How To Pay Bail
After a person has been arrested, they may have a bail hearing in which the court sets a bail amount. The defendant can pay this fee in exchange for their freedom until their next hearing. The money serves as a promise to the court that the defendant will willingly return for all necessary hearings and pay any required fees. If the defendant does this, the payment will be returned. If the bail is not paid, the defendant will be detained until their hearing. There are several ways for defendants or their loved ones to pay bail.
If the defendant or a loved one has the means to do so, they can pay the full amount of bail in cash. Some courts offer financing options in which a percentage of the bail can be paid up front and the remaining amount is collected if the defendant does not uphold their end of the bargain. The payment will be returned as long as the defendant attends hearings and pays fees as expected.
Another option is to agree to a deal with a local bail bondsman. The defendant pays the bondsman a percentage of the bail amount in exchange for their services. The bond agent then promises to pay the court the full bail amount if their client does not attend hearings or pay fees. The bond agent may require some collateral from the defendant to guarantee cooperation with the court. The collateral is returned if the agreement is upheld by the defendant.

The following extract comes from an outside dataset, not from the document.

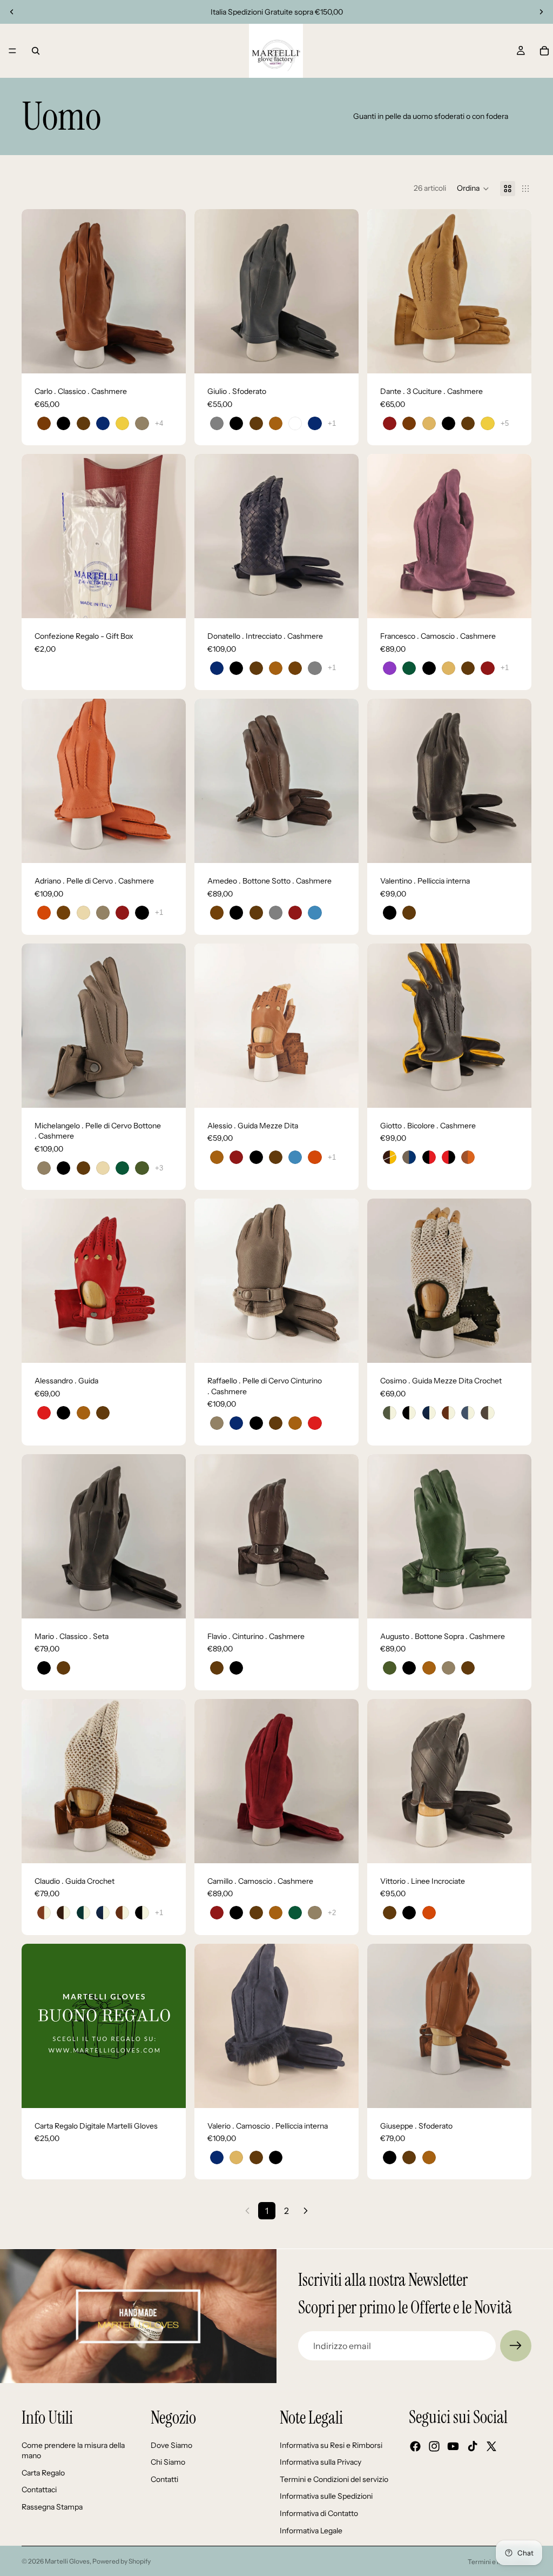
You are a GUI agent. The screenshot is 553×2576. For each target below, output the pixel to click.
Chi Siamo (168, 2462)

Some courts accept collateral in lieu of cash. Examples of collateral include deeds to property, expensive jewelry, vehicles or other valuable possessions. Like cash, the collateral is returned given cooperation with the court.
After a bail amount has been set for a defendant, they can pay cash, agree to a bail bond or give the court collateral in order to guarantee cooperation and be granted freedom until the date of their next hearing.